ANKARA, October 20 (RIA Novosti) – Turkey is keeping its border open for Kurdish armed forces crossing from Iraq into Syria to fight the Islamic State (IS) jihadist group, Turkish Foreign Minister Mevlut Cavusoglu said Monday.
“We are assisting the Peshmerga [Kurdish armed forces in the semiautonomous Iraqi Kurdistan] to cross into Kobani and we are in full collaboration with the coalition,” Cavusoglu told reporters.
On Sunday, the White House said that US President Barack Obama and his Turkish counterpart Recep Tayyip Erdogan in a telephone conversation agreed to strengthen cooperation against the IS.
The IS, also known as the Islamic State of Iraq and Greater Syria (ISIS) or the Islamic State of Iraq and the Levant (ISIL), has been fighting the Syrian government since 2012. In June, the extremist group expanded its attacks to northern and western Iraq.

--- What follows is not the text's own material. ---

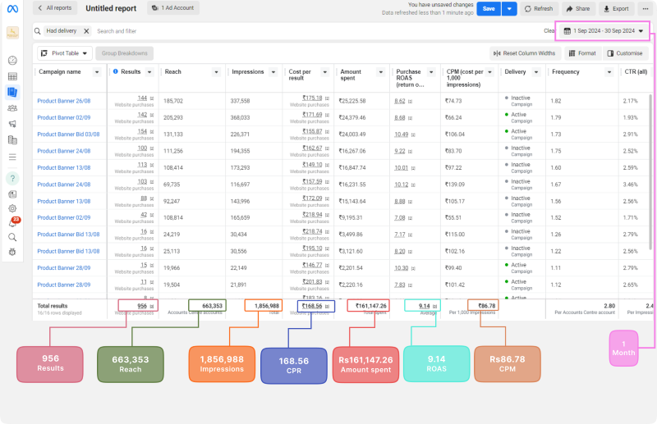Open Settings gear in the sidebar
Viewport: 657px width, 424px height.
12,208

On September 16, IS fighters besieged Kobani, one of the largest towns in the Kurdish region of Syria bordering Turkey. The fighting in and around the town claimed the lives of over 550 people and caused some 180,000 residents to flee across the border to Turkey, according to the UK-based Syrian Observatory for Human Rights.
A US-led coalition is currently carrying out airstrikes against IS positions in Syria and Iraq. Obama's anti-IS strategy also includes bolstering a ground force of Kurds, Iraqis and moderate elements of Syria's opposition.